§ **PASSAGE TO READ**
────────────────────────────────────────

NVIDIA Leverages Containers to Encapsulate AI Inference Models
NVIDIA this week at the Computex conference announced that it is making artificial intelligence (AI) models available as containers that developers can readily download.
Initially, developers will be able to leverage containers to access Meta Llama 3 large language models (LLMs) via the Hugging Face portal for accessing open-source models that can now be deployed anywhere using containers. Nearly 200 technology partners — including Cadence, Cloudera, Cohesity, DataStax, NetApp, Scale AI and Synopsys — are already integrating NIM microservices into their applications and platforms.
Starting next month, members of the NVIDIA Developer Program can access NIM for free for research, development and testing on their preferred infrastructure. Organizations building AI applications with NIM include Foxconn, Pegatron, Lowe’s and Siemens.
More than 40 NVIDIA and community models are available on ai.nvidia.com, including Databricks DBRX, Google’s open model Gemma, Microsoft Phi-3, Mistral Large, Mixtral 8x22B and Snowflake Arctic.
Platforms such as Amazon SageMaker, Microsoft Azure AI, Dataiku, DataRobot, deepset, Domino Data Lab, LangChain, Llama Index, Replicate, Run.ai, Saturn Cloud, Securiti AI, ServiceNow and Weights & Biases have also embedded NIM, with global system integrators and service delivery partners such as Accenture, Deloitte, Infosys, Latentview, Quantiphi, SoftServe, TCS and Wipro providing support services.
Based on the NVIDIA NIM microservices, the AI models are packaged with NVIDIA CUDA software, NVIDIA Triton Inference Server and NVIDIA TensorRT-LLM software to make it simpler to deploy inference engines on graphical processor units (GPUs) from NVIDIA.
AI in a Box
NVIDIA CEO Jensen Huang told conference attendees that NIM is essentially AI in a box that makes it simpler for developers to add models to their applications using a familiar container construct designed to run natively in the cloud. That’s critical because every application that is processing intensive will soon require some form of acceleration using specialized processors such as GPUs, he added.

────────────────────────────────────────

§ **WHAT IS EXPECTED**
Reproduce the passage of the article on NVIDIA's AI containers from "Starting next month, members" up to and including "providing support services.". The lines that follow are taken from a separate source.

§ **SUPPLIED DATA**
────────────────────────────────────────

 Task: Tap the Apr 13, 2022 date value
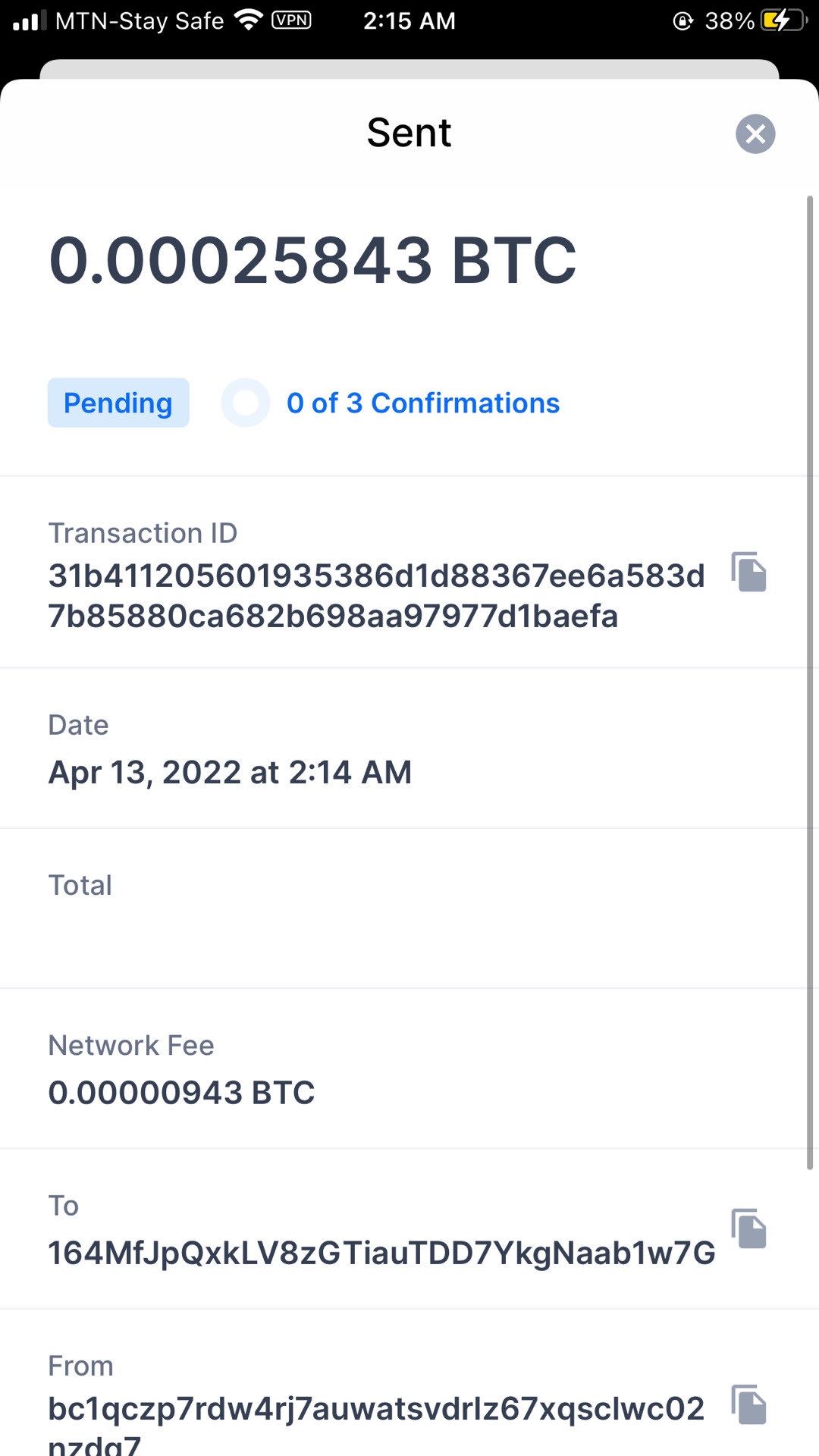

────────────────────────────────────────

§ **TASK RESULT**
Starting next month, members of the NVIDIA Developer Program can access NIM for free for research, development and testing on their preferred infrastructure. Organizations building AI applications with NIM include Foxconn, Pegatron, Lowe’s and Siemens.
More than 40 NVIDIA and community models are available on ai.nvidia.com, including Databricks DBRX, Google’s open model Gemma, Microsoft Phi-3, Mistral Large, Mixtral 8x22B and Snowflake Arctic.
Platforms such as Amazon SageMaker, Microsoft Azure AI, Dataiku, DataRobot, deepset, Domino Data Lab, LangChain, Llama Index, Replicate, Run.ai, Saturn Cloud, Securiti AI, ServiceNow and Weights & Biases have also embedded NIM, with global system integrators and service delivery partners such as Accenture, Deloitte, Infosys, Latentview, Quantiphi, SoftServe, TCS and Wipro providing support services.